Speak the language of their numbers. Senior level decision makers have a scorecard they follow very closely. At top levels, the scorecard may measure financial results such as revenues and profitability; at operational levels they are going to pay attention to process metrics such as throughput, cost per ton, etc. Know your audience, find out how they are measured, and use those measurements in your presentation for credibility and impact.
Choose the reference point. If your reliability is 99.7% and your next best competitor’s is 99.4%, that doesn’t sound like a large enough difference to be worth touting. That’s because you’re starting from zero. But if you start from 100% and work backwards, the picture totally changes, as you can see in this explanation:
“Last year, Delta canceled just 0.3% of its flights, according to flight-tracking service FlightStats.com. That was twice as good as the next-best airlines, Southwest and Alaska, and five times better than the industry average of 1.7%.”

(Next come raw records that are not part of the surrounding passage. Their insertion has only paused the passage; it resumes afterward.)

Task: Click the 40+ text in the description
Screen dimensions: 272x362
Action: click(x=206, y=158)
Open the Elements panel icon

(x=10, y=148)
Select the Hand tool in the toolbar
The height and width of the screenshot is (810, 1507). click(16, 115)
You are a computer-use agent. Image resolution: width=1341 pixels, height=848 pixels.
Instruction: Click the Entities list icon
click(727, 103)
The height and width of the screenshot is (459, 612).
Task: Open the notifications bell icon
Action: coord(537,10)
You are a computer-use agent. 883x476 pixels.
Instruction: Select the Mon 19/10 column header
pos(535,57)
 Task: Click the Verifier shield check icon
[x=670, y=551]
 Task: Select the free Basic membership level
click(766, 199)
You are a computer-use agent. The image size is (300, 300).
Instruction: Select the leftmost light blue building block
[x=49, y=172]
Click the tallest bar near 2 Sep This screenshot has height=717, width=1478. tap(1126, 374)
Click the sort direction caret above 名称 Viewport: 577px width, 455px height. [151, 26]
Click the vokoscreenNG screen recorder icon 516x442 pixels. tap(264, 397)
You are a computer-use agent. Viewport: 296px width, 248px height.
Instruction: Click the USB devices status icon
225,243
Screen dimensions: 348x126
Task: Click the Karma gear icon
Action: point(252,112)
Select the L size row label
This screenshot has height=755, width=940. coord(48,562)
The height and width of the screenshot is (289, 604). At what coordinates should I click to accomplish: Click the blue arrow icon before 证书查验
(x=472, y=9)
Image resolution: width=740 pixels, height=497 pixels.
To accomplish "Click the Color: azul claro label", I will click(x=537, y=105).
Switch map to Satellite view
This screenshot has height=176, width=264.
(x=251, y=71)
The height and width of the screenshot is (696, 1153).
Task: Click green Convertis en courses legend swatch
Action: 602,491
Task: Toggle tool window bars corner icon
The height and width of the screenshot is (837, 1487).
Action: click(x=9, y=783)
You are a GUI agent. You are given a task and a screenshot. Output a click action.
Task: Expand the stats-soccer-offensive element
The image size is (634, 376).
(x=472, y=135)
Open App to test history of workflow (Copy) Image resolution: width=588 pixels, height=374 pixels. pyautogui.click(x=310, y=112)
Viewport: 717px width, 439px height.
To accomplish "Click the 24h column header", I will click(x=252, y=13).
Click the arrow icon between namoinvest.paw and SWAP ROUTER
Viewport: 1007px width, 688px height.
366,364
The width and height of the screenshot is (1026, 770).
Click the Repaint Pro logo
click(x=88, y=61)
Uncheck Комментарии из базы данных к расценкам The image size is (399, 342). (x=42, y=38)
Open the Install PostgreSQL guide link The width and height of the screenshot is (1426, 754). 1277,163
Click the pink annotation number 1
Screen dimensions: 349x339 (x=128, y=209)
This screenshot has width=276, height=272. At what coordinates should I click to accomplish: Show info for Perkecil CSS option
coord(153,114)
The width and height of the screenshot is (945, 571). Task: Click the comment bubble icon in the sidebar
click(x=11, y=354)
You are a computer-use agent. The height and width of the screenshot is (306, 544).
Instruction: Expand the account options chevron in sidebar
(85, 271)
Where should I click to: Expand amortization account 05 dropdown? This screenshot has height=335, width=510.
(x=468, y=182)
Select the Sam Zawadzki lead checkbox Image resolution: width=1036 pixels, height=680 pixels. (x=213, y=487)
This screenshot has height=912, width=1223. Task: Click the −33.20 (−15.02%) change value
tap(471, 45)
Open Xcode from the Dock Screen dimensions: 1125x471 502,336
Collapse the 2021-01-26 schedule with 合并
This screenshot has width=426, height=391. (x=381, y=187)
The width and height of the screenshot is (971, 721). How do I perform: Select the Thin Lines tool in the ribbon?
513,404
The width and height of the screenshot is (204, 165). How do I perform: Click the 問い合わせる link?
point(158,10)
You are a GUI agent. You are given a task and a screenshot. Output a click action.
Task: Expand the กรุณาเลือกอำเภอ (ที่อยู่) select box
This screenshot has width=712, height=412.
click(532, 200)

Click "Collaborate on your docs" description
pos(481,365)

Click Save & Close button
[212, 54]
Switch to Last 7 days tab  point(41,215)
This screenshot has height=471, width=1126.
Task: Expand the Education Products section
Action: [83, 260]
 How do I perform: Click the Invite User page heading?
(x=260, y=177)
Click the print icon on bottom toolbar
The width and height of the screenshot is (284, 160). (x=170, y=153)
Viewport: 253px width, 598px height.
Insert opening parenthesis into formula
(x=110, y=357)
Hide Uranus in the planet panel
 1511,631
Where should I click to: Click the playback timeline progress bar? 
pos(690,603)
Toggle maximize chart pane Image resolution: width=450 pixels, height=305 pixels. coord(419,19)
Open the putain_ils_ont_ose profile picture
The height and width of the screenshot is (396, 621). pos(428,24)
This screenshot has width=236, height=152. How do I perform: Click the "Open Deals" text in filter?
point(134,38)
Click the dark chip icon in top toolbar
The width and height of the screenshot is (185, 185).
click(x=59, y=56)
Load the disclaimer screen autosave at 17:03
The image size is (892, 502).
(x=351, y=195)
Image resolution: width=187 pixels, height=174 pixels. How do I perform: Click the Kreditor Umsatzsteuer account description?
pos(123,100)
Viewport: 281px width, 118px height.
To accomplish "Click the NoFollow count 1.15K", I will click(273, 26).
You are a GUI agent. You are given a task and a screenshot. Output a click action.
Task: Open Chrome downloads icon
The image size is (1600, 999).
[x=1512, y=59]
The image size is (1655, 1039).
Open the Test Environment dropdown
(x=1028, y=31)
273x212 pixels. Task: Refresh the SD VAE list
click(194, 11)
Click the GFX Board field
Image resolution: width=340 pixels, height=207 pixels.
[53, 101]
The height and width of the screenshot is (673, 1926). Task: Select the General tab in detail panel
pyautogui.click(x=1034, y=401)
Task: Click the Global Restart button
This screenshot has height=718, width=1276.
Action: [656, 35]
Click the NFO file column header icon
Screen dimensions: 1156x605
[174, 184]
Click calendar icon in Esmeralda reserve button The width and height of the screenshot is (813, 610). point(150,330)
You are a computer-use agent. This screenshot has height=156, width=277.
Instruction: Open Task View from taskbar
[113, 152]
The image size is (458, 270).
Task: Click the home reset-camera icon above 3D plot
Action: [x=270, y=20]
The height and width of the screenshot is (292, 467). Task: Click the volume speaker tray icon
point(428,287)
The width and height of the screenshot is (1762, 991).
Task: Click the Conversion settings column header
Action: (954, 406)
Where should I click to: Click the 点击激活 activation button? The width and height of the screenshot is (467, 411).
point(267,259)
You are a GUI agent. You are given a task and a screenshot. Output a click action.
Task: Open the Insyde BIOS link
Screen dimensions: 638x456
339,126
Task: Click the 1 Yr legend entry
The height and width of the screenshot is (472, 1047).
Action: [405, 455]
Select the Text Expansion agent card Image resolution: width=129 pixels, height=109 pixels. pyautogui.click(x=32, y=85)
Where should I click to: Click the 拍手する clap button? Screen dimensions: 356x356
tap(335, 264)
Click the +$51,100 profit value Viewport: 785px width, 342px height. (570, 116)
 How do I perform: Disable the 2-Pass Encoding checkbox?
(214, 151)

Seen in this light, Delta is 5 times better than the industry average. It is totally accurate and there is nothing underhanded about saying it this way. If you had to choose between two airlines for an important trip, would you pay a little extra for the one that has half the chance of being cancelled? Maybe the practical side of you says the chances of cancellation are so small in either case that you wouldn’t spend the premium, but what if the choice was between two surgical procedures, would that change your decision?
Jack, this is good stuff. One shorthand that has helped me is “Make big numbers small and small numbers big”… as in your example of 10% vs 30 million.